§ What you need to do
Starting at the line below that contains "Instruction: Select the 政务公开 navigation tab" and ending at the line that contains "This screenshot has width=644, height=320.", retype each line exactly as it stands, but omit the pictures.

Collected data
------------------------------------------------------------------------
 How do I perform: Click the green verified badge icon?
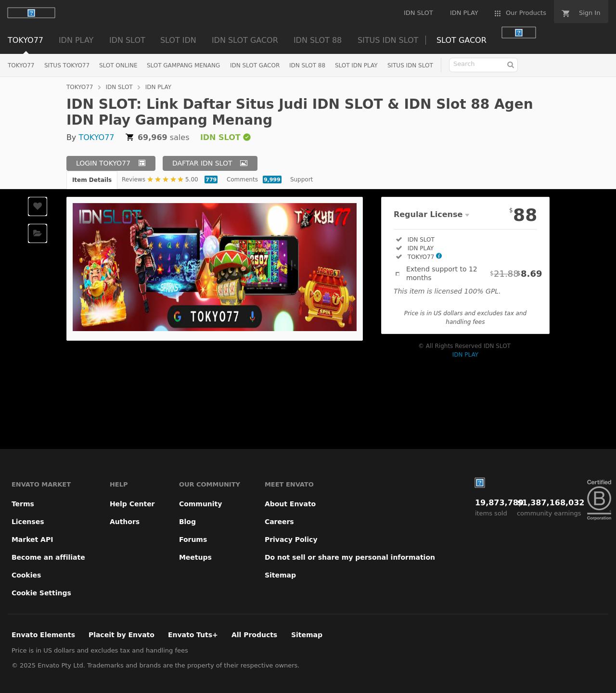pyautogui.click(x=247, y=137)
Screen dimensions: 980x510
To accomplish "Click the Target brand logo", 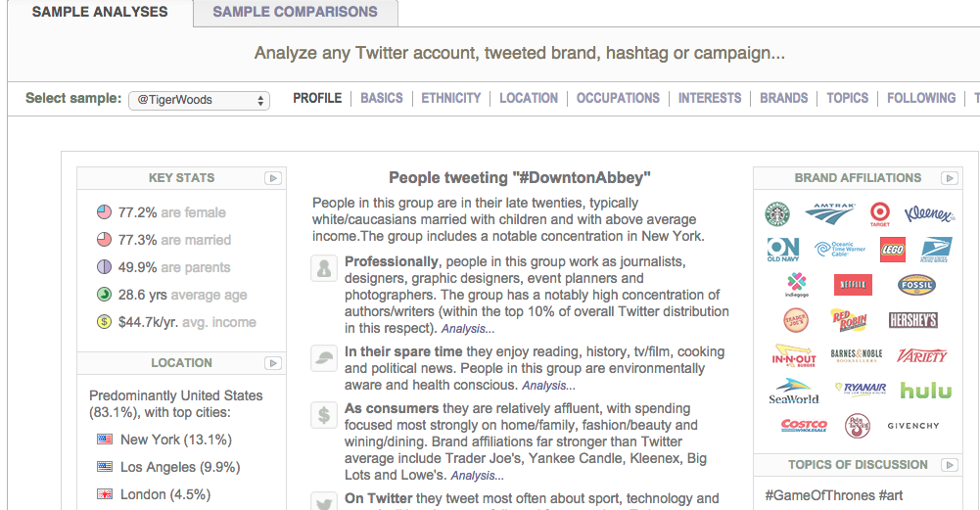I will pos(880,213).
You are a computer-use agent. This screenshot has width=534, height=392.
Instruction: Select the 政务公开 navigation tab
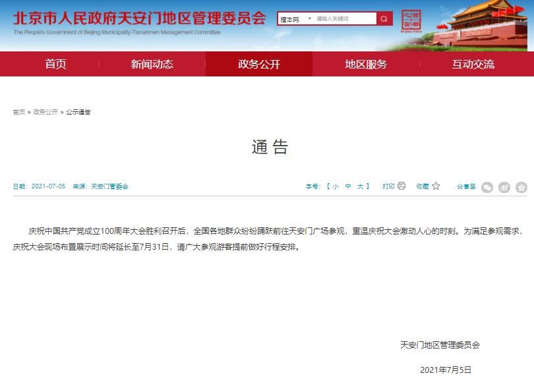coord(259,64)
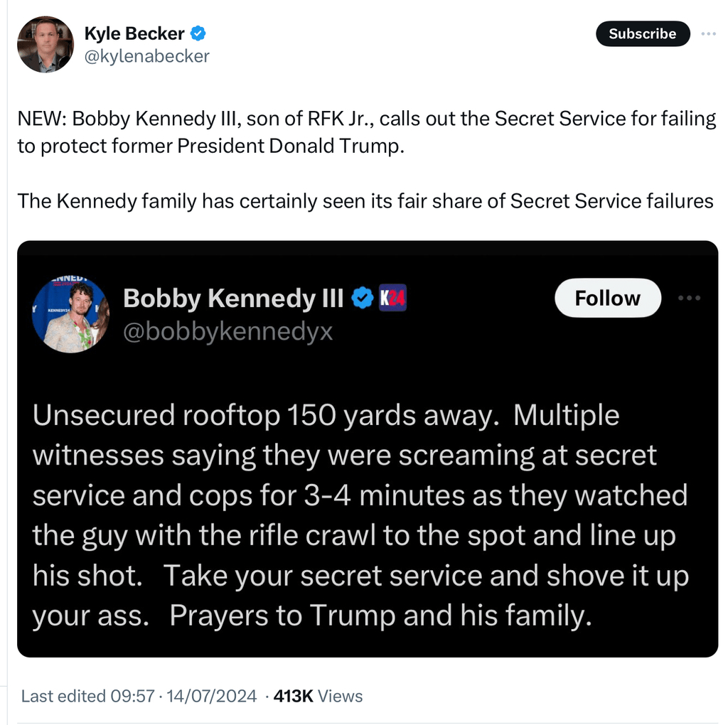Open the @bobbykennedyx handle
This screenshot has width=728, height=725.
[x=228, y=331]
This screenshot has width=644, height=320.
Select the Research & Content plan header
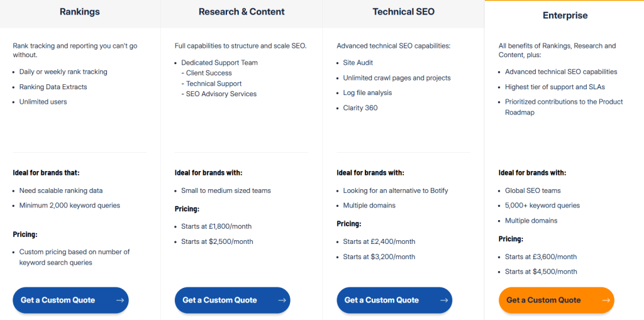(242, 12)
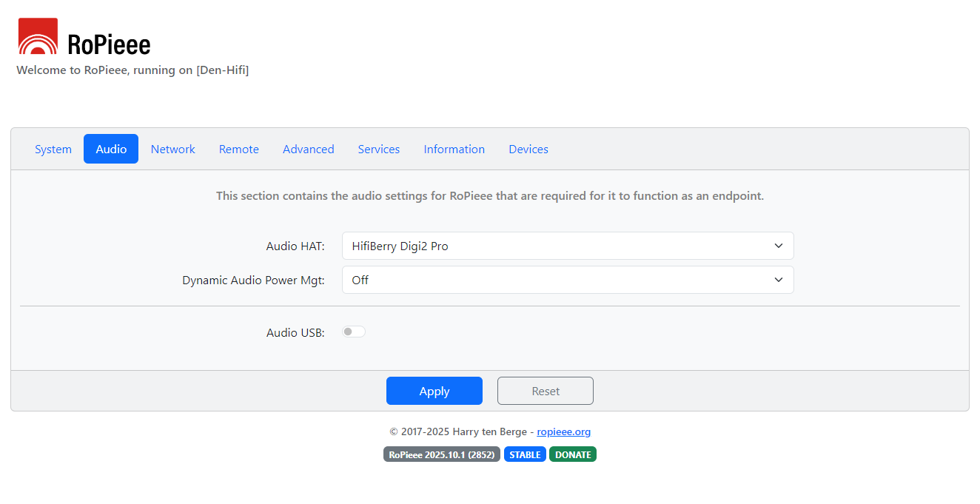980x504 pixels.
Task: Follow the ropieee.org link
Action: pos(563,431)
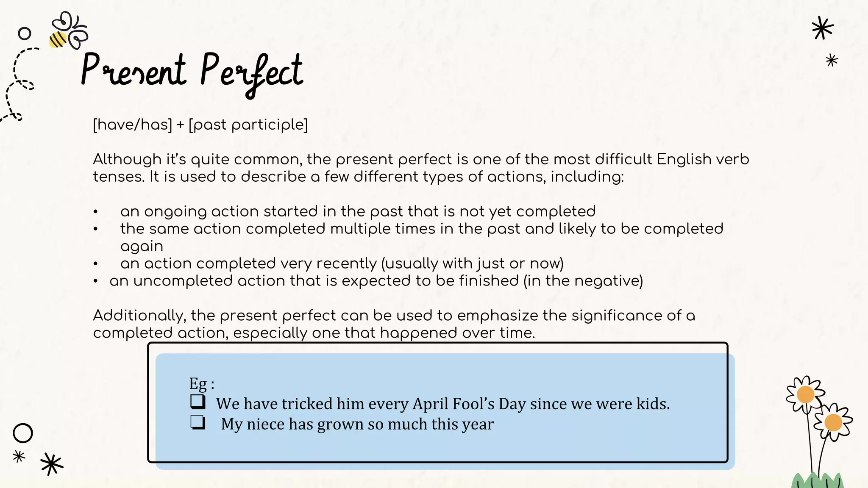Click the '[have/has] + [past participle]' formula
The image size is (868, 488).
click(200, 125)
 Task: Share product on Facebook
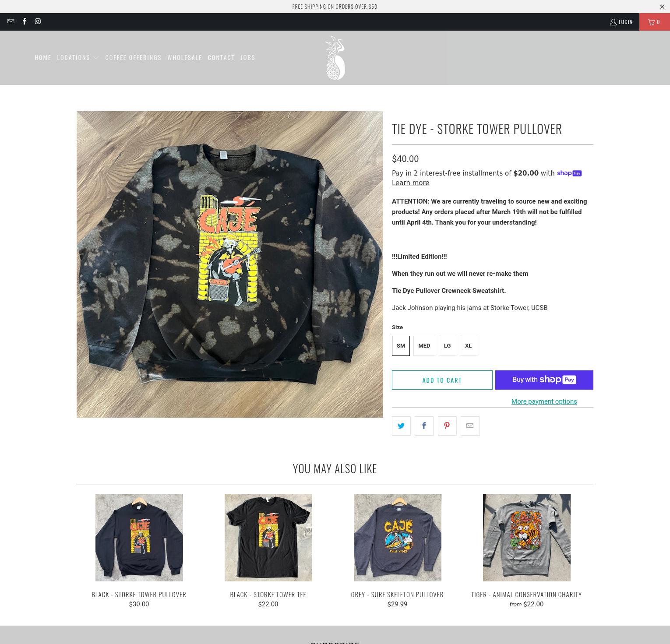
------------------------------------------------------------------------
§ Response below
Instruction: Select the 政务公开 navigation tab
coord(259,64)
Open the @bobbykennedyx handle
This screenshot has width=728, height=725.
[x=228, y=331]
This screenshot has width=644, height=320.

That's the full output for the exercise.